» **Material to process**
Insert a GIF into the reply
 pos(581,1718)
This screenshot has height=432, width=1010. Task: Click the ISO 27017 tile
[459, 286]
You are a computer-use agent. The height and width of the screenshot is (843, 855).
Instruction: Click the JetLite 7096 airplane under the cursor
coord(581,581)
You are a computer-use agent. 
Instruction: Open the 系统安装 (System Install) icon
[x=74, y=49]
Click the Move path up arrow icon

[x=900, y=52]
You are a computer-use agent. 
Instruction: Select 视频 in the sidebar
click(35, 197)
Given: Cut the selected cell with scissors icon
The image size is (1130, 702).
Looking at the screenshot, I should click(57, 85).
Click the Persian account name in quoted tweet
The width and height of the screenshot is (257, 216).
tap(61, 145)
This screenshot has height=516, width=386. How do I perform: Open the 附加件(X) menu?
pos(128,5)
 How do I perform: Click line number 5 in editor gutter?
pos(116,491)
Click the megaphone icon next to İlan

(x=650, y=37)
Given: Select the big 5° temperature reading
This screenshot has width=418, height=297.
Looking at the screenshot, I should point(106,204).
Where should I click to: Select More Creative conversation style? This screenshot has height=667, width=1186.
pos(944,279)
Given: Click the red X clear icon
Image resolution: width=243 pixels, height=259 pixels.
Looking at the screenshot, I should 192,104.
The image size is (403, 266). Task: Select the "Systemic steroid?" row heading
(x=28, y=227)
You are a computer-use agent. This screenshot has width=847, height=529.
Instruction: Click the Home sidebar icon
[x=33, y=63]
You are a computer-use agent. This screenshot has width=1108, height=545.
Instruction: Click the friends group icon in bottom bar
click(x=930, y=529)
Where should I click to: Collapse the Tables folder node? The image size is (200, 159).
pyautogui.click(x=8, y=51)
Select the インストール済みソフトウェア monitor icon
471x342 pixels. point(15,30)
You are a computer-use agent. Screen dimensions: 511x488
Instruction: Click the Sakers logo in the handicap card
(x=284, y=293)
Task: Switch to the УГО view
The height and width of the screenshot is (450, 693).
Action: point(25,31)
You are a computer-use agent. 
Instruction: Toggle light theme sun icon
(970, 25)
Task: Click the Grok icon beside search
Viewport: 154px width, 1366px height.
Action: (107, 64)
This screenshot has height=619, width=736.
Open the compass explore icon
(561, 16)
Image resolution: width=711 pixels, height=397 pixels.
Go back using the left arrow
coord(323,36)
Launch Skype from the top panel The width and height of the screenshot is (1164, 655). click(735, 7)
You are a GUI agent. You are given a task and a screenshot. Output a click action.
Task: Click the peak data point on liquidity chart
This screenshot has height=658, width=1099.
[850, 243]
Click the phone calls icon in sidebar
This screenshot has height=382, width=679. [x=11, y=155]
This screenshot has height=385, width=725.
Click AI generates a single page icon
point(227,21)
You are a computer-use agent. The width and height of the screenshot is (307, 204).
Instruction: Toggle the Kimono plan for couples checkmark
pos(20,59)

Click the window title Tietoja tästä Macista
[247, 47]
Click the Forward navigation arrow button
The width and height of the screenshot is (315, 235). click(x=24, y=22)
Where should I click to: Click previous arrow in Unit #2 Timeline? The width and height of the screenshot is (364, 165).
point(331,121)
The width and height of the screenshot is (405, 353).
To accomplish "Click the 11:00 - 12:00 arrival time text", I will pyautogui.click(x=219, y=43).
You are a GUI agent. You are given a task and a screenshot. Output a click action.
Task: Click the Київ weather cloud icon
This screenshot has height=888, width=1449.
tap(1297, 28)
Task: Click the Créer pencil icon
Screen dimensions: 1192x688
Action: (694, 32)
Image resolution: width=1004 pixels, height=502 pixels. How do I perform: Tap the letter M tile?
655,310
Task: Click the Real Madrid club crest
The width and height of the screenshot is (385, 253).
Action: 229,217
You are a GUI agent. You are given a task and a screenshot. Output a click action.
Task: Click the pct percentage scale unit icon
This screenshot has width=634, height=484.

» **Goal of the exercise**
Scan the material above for the string "computer", and copy every line where it is found.

» **Finished task**
You are a computer-use agent. The height and width of the screenshot is (843, 855).
You are a computer-use agent. 
You are a computer-use agent. 
You are a computer-use agent. This screenshot has width=847, height=529.
You are a computer-use agent. This screenshot has width=1108, height=545.
You are a computer-use agent. Screen dimensions: 511x488
You are a computer-use agent. 
You are a computer-use agent. The width and height of the screenshot is (307, 204).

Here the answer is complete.